Berita Terbaru:
Home » » Pukul Enam Pagi

Pukul Enam Pagi

Written By angkringanwarta.com on Sunday, February 05, 2012 | 01:04

Oleh Amelia Fitriani


Tepat pukul enam pagi, aku bangkit dari lelapku untuk menikmati pagi yang eksotis. Pada celah jendela disudut ruang hampa ini, kulihat semburat jingga melukiskan dirinya sendiri di pojok-pojok langit, memberi tanda bahwa penguasa siang sudah terbangun dan sedang beranjak menuju singgasananya, bersiap menyebar energi positif pada apa-apa yang bernaung dibawahnya. Sedang sudut lainnya lainnya, goresan awan putih pada kanvas biru langit mempertegas keberadaanya, bahwa ia juga memiliki hak hidup bersama di atap bumi ini, berdampingan dengan damai.

Aku mencintai pukul enam pagi. Pukul enam pagi adalah saat penting dimana bulan dengan ikhlasnya memberikan kekuasannya pada matahari. Mataharipun menerimanya dengan ikhlas. Tidak ada perebutan tahta disana, yang ada adalah pembagian tugas dengan baik demi menjalankan roda kehidupan yang hakikatnya sudah ditentukan garis besarnya.
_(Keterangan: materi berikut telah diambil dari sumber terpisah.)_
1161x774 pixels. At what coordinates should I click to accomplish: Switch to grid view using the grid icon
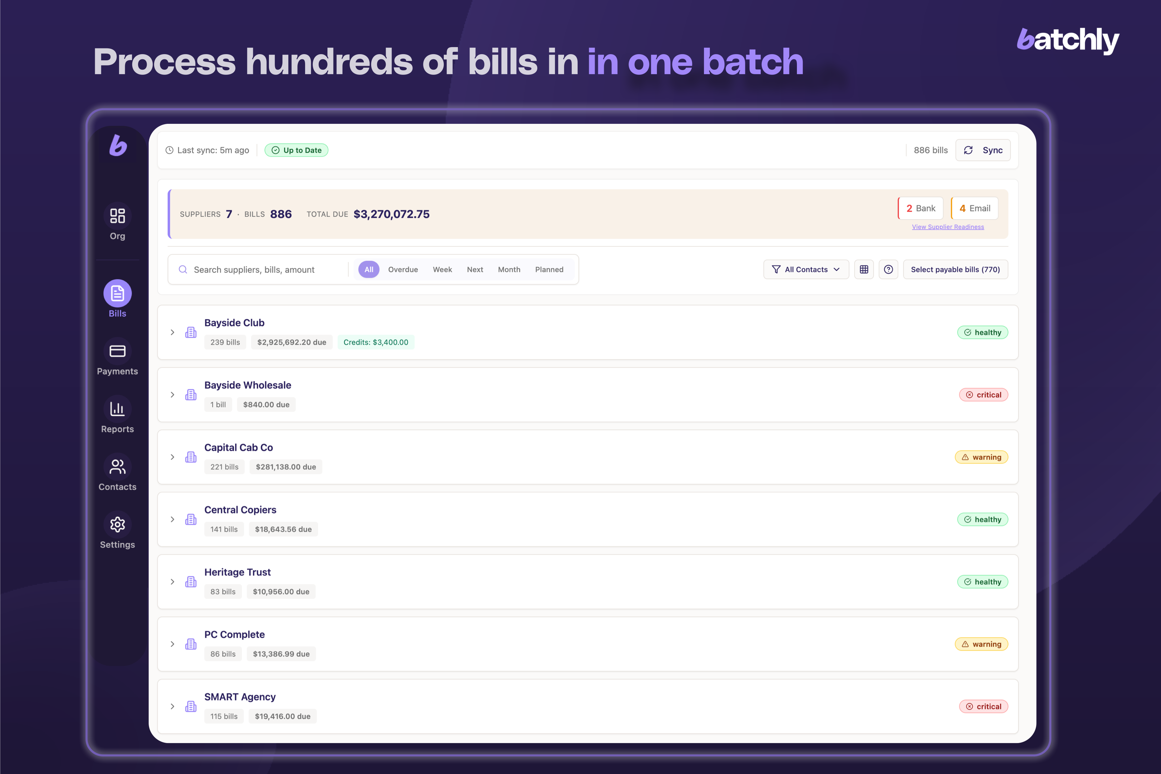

Kubuka jendela ini, Angin segera menyapaku tanpa meminta jeda. Aku juga menyayanginya, ia selalu hadir tepat waktu untuk menghantarkan udara-udara surga yang diutus malaikat di pintu subuh untuk memasuki lebih dalam relung-relung jiwa manusia.
’Hey angin, mengapa kau tak letih menjalankan tugasmu setiap hari? Kau selalu bersemangat. Padahal tugasmu berat.’ Aku iseng bertanya padanya.
’Aku tidak pernah merasa letih, karena aku tahu, tugasku merupakan tugas mulia. Aku dititahkan untuk membangkitkan kembali jiwa-jiwa yang mati, memapah jiwa-jiwa yang lemah, mendorong jiwa-jiwa yang bersemangat, membersihkan jiwa-jiwa yang kotor, ataupun mensucikan jiwa-jiwa yang bersih. Karena itu aku selalu bersemangat’ Ujar angin.
’Aku iri denganmu, angin. Aku juga ingin bisa terbang kesana kemari melihat dunia, membisikkan suara Tuhan pada hati-hati yang mengering.’ Keluhku.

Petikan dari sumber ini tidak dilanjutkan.